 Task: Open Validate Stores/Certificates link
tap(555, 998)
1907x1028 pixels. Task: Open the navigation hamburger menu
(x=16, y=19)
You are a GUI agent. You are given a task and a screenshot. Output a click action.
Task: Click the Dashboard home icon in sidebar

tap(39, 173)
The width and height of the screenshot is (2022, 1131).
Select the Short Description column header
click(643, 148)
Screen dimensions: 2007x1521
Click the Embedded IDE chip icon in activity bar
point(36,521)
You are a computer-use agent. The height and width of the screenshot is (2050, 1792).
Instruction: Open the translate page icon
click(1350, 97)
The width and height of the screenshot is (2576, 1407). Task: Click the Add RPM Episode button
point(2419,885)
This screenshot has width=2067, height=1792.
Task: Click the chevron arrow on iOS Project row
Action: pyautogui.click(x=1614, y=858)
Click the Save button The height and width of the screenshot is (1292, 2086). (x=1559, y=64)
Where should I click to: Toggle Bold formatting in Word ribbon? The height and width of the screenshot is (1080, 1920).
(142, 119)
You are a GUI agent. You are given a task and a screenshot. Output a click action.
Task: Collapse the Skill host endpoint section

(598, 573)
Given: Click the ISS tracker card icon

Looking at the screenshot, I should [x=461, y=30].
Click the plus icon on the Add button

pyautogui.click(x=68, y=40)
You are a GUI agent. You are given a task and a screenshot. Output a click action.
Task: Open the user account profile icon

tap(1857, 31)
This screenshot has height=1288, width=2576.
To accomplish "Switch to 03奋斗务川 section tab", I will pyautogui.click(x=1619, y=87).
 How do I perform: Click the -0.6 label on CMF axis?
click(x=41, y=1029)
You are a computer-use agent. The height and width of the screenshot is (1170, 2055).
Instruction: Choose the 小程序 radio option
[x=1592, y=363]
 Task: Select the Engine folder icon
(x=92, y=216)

§ Work to complete: The last part of the records is the answer, beginning at the line that holds "Instruction: Choose the 小程序 radio option" and including the final line, repeated exactly.

§ Written solution:
Instruction: Choose the 小程序 radio option
[x=1592, y=363]
 Task: Select the Engine folder icon
(x=92, y=216)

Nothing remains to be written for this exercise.